- **Your objective**: The required output is the lines below from the line containing "The image size is (1249, 952)." to the line containing "Click the mining", inclusive, retyped exactly. No other lines belong in it.

═══

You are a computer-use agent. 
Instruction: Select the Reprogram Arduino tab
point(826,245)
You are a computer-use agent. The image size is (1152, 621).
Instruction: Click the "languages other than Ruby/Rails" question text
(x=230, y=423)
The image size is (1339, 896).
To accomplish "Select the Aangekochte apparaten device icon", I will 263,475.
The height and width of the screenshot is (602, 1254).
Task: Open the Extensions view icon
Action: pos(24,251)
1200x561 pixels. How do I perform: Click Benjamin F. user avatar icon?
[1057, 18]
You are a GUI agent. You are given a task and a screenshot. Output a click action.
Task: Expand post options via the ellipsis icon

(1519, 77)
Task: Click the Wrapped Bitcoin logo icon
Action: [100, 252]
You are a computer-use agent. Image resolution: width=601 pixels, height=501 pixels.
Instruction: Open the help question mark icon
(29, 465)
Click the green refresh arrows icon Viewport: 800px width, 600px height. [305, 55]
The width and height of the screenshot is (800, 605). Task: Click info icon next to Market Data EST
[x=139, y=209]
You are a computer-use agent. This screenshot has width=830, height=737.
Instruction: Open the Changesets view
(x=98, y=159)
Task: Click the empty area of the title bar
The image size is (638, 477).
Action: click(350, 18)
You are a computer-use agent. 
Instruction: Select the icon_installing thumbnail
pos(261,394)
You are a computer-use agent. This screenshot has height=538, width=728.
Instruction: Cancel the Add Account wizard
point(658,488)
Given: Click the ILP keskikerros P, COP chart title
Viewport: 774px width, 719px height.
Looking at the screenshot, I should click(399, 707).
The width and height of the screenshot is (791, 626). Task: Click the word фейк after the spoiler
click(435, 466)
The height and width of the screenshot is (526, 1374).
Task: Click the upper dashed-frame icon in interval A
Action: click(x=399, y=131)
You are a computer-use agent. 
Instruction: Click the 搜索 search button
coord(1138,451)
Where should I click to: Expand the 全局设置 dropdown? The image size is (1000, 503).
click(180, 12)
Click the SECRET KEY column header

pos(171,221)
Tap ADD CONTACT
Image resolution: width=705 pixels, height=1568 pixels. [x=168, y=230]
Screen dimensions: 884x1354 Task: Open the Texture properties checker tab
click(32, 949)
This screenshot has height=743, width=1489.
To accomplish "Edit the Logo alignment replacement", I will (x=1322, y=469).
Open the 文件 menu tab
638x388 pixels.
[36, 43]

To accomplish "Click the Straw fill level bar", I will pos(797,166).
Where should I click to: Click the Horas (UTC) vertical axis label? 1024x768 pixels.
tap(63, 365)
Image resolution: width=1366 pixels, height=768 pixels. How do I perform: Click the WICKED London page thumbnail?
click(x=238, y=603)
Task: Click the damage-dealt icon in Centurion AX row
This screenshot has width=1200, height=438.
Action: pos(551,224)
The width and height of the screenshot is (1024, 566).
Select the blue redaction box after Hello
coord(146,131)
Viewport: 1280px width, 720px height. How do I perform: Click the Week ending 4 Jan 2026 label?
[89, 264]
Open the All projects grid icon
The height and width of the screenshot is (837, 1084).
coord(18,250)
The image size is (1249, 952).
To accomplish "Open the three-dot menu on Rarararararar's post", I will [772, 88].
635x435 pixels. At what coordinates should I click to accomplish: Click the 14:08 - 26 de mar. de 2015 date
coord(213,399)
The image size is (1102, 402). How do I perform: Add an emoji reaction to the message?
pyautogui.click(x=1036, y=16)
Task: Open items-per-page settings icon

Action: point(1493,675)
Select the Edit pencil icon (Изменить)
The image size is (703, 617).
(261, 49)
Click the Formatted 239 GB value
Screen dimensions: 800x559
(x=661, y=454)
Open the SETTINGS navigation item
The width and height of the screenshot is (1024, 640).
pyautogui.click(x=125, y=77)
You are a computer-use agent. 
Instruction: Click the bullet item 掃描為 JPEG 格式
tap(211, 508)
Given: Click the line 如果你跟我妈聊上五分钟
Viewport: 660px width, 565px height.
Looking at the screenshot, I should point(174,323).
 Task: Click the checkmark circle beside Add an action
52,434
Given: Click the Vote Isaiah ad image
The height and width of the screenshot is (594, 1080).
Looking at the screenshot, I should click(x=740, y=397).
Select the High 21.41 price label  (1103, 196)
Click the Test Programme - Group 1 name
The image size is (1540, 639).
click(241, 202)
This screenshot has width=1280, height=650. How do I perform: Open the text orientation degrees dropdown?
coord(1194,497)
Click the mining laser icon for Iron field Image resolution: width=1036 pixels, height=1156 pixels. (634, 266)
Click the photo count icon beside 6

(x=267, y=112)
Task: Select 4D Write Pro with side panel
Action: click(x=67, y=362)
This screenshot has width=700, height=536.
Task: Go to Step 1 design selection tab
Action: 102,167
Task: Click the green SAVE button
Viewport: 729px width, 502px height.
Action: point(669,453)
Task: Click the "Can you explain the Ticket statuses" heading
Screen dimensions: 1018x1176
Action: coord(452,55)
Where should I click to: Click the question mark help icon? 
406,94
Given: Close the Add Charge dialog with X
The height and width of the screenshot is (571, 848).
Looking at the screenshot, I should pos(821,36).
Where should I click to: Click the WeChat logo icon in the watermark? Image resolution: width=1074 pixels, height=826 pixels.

═══

- **Problem solution**:
The image size is (1249, 952).
To accomplish "Open the three-dot menu on Rarararararar's post", I will [772, 88].
635x435 pixels. At what coordinates should I click to accomplish: Click the 14:08 - 26 de mar. de 2015 date
coord(213,399)
The image size is (1102, 402). How do I perform: Add an emoji reaction to the message?
pyautogui.click(x=1036, y=16)
Task: Open items-per-page settings icon

Action: point(1493,675)
Select the Edit pencil icon (Изменить)
The image size is (703, 617).
(261, 49)
Click the Formatted 239 GB value
Screen dimensions: 800x559
(x=661, y=454)
Open the SETTINGS navigation item
The width and height of the screenshot is (1024, 640).
pyautogui.click(x=125, y=77)
You are a computer-use agent. 
Instruction: Click the bullet item 掃描為 JPEG 格式
tap(211, 508)
Given: Click the line 如果你跟我妈聊上五分钟
Viewport: 660px width, 565px height.
Looking at the screenshot, I should point(174,323).
 Task: Click the checkmark circle beside Add an action
52,434
Given: Click the Vote Isaiah ad image
The height and width of the screenshot is (594, 1080).
Looking at the screenshot, I should click(x=740, y=397).
Select the High 21.41 price label  (1103, 196)
Click the Test Programme - Group 1 name
The image size is (1540, 639).
click(241, 202)
This screenshot has width=1280, height=650. How do I perform: Open the text orientation degrees dropdown?
coord(1194,497)
Click the mining laser icon for Iron field Image resolution: width=1036 pixels, height=1156 pixels. (634, 266)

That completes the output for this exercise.